The Perpetual Edict (Dutch: Eeuwig Edict) was a resolution of the States of Holland passed on 5 August 1667 which abolished the office of Stadtholder in the province of Holland. At approximately the same time, a majority of provinces in the States General of the Netherlands agreed to declare the office of stadtholder (in any of the provinces) incompatible with the office of Captain general of the Dutch Republic.

The edict was intended to prevent William III, Prince of Orange from claiming the office of Stadtholder in the province of Holland for himself. The previous Act of Seclusion (1654) was intended to exclude all members of the House of Orange from being appointed to the office, but this act had been revoked in 1660.

==Background==
During the First Stadtholderless Period, the States-Party faction of the Dutch Regents, led by Grand Pensionary Johan de Witt and his uncle Cornelis de Graeff, tried to prevent the elevation of young William III, Prince of Orange to the office of Stadtholder in the province of Holland. After the Treaty of Westminster (1654) they enacted the Act of Seclusion, which would prevent a member of the House of Orange being appointed to the office, without abolishing the office itself. This Act was revoked in 1660, after the Restoration of William's uncle Charles II of England. Since then there had been increasing agitation by the Orangist adherents of the Prince to give him a high office, like a seat in the Raad van State.

==Chronology==
In July 1667, just before the Treaty of Breda (1667) ended the Second Anglo-Dutch War De Witt presented a political compromise to the States of Holland in which he proposed that William would be assigned a seat in the Raad van State, and would be appointed Captain-general, but only on reaching the age of majority: 23, not 18, as the Orangists wanted. All of this on condition that William would be excluded from the stadtholderate in every province (In Friesland and Groningen William's cousin Henry Casimir II, Count of Nassau-Dietz was already stadtholder).

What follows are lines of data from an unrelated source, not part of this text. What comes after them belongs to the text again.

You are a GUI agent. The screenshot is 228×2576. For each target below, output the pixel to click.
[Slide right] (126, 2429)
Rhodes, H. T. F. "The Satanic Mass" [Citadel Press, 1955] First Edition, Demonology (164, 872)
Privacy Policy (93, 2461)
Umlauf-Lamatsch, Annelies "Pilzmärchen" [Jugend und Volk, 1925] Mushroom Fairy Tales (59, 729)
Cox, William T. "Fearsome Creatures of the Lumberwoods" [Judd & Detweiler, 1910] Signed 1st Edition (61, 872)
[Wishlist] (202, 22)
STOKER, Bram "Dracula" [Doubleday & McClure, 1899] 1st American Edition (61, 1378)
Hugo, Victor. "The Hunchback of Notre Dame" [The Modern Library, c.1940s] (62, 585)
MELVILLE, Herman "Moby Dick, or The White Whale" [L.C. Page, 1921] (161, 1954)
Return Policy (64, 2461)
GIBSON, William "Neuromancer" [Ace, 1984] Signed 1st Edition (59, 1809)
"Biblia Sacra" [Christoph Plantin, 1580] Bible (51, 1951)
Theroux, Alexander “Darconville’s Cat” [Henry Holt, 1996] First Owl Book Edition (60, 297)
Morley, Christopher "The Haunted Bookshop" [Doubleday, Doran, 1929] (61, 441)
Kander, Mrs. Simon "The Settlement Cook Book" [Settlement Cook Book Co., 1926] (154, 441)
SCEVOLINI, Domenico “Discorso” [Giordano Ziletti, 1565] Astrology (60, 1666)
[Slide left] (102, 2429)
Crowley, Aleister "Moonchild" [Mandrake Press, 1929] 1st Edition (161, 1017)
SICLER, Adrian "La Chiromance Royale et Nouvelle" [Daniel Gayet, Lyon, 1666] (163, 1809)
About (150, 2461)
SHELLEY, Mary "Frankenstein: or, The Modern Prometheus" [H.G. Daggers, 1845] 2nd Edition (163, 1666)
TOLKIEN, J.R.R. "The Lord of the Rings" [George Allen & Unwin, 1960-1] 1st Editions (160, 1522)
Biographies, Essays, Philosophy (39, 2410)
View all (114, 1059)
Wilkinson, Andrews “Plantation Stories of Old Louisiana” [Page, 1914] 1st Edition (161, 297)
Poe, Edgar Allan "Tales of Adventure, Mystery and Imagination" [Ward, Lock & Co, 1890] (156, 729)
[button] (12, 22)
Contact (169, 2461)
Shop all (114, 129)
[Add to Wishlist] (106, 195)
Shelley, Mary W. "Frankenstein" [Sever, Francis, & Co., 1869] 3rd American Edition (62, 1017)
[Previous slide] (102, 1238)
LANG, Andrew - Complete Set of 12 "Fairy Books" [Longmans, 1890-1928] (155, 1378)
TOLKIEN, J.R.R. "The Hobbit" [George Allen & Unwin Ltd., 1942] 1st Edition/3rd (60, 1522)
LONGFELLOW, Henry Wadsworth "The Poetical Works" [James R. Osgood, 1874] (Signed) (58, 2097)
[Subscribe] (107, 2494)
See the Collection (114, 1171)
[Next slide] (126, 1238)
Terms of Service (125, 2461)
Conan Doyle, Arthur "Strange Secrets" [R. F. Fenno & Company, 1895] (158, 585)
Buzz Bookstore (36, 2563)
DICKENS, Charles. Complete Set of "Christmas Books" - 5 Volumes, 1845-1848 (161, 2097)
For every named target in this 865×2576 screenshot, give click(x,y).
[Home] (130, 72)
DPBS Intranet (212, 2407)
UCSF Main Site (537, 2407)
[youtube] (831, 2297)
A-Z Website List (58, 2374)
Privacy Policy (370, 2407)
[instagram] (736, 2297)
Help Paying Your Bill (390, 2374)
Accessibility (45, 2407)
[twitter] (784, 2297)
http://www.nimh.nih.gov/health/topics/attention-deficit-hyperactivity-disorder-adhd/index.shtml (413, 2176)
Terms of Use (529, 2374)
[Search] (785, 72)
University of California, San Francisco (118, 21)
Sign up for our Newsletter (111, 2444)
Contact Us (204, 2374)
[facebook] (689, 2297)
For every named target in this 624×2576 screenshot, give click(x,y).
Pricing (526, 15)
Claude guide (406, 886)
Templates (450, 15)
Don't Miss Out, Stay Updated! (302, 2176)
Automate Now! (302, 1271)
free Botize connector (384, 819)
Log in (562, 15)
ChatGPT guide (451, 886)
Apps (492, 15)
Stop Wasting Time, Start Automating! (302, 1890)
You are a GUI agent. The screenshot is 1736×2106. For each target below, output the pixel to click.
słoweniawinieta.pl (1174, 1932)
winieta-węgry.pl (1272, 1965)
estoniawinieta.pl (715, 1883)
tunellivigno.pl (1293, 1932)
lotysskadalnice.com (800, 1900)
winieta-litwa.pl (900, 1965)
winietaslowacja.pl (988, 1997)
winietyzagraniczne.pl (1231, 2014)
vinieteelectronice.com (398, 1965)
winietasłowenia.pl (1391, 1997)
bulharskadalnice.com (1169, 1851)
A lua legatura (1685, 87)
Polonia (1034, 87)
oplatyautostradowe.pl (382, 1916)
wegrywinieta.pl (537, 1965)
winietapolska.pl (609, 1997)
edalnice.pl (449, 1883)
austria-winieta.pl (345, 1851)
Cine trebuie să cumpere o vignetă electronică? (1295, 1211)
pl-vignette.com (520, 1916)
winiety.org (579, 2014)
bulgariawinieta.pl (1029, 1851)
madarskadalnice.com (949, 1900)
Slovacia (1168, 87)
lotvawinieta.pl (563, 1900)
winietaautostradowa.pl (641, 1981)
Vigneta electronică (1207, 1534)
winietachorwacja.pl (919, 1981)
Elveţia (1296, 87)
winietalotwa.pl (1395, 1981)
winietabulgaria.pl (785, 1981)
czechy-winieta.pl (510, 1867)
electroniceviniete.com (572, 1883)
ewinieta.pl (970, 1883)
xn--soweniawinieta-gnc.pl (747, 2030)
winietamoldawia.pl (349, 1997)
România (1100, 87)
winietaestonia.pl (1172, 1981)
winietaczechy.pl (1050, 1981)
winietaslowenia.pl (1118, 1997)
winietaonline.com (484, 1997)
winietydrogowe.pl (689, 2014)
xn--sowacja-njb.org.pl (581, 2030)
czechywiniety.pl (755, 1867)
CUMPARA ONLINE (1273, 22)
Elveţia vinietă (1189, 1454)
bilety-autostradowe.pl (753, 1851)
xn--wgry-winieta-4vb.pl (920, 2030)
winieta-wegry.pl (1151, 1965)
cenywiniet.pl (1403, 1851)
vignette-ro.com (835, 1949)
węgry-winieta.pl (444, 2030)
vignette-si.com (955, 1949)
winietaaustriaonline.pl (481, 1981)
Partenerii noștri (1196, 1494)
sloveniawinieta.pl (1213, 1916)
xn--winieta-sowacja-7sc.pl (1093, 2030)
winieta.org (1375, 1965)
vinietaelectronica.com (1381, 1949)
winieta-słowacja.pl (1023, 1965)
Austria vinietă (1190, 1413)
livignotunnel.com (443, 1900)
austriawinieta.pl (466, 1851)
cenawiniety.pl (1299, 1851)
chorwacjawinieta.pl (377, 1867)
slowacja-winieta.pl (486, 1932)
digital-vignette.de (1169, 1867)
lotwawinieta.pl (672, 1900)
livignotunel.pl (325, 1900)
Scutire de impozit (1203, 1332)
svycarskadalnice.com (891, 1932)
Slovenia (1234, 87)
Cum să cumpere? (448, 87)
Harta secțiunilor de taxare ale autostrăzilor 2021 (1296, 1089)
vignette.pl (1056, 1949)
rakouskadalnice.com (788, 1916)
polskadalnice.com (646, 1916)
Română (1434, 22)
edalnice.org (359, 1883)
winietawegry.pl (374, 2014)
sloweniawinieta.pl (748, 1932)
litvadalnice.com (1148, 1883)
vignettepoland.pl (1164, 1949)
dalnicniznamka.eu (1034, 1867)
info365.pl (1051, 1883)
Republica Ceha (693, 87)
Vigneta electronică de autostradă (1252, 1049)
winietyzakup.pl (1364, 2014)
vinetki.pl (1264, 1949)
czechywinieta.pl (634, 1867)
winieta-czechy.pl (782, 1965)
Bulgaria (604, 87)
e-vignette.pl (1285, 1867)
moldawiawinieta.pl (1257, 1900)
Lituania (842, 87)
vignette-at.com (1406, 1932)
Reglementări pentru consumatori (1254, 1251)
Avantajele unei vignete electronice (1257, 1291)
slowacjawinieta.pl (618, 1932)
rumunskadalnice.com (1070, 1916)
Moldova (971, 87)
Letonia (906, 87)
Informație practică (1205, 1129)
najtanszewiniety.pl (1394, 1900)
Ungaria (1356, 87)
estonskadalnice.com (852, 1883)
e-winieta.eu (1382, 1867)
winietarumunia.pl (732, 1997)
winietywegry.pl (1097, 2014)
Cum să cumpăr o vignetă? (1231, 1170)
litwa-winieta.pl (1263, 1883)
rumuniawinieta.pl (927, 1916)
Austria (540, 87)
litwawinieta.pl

To this proposal an addendum was added by Gaspar Fagel, then Pensionary of Haarlem, Gillis Valckenier and Andries de Graeff, two prominent Amsterdam regents, which abolished the stadtholderate in Holland "for ever." The new law, entitled "Perpetual Edict ... for the Preserving of Freedom" was enacted on 5 August 1667. The three main points were abolition of the stadtholderate, permanent separation of the offices of captain-general of the Union and stadtholder (in all provinces), and the formal transfer of the prerogatives of the Stadtholder of Holland to the provincial States (confirming the transfer that had provisionally been made in December 1650, after the death of William II of Orange).

A new oath of office was introduced for magistrates in Holland who were now required to swear to uphold the Perpetual Edict. This met with much resistance of some of the Orangist city governments, because those opposed the doctrine of provincial supremacy espoused by the De Witt regime. The city of Leiden (a hotbed of Orangism), for instance, asserted that ultimately the city governments were sovereign, so that the States could not prescribe such an oath to its magistrates.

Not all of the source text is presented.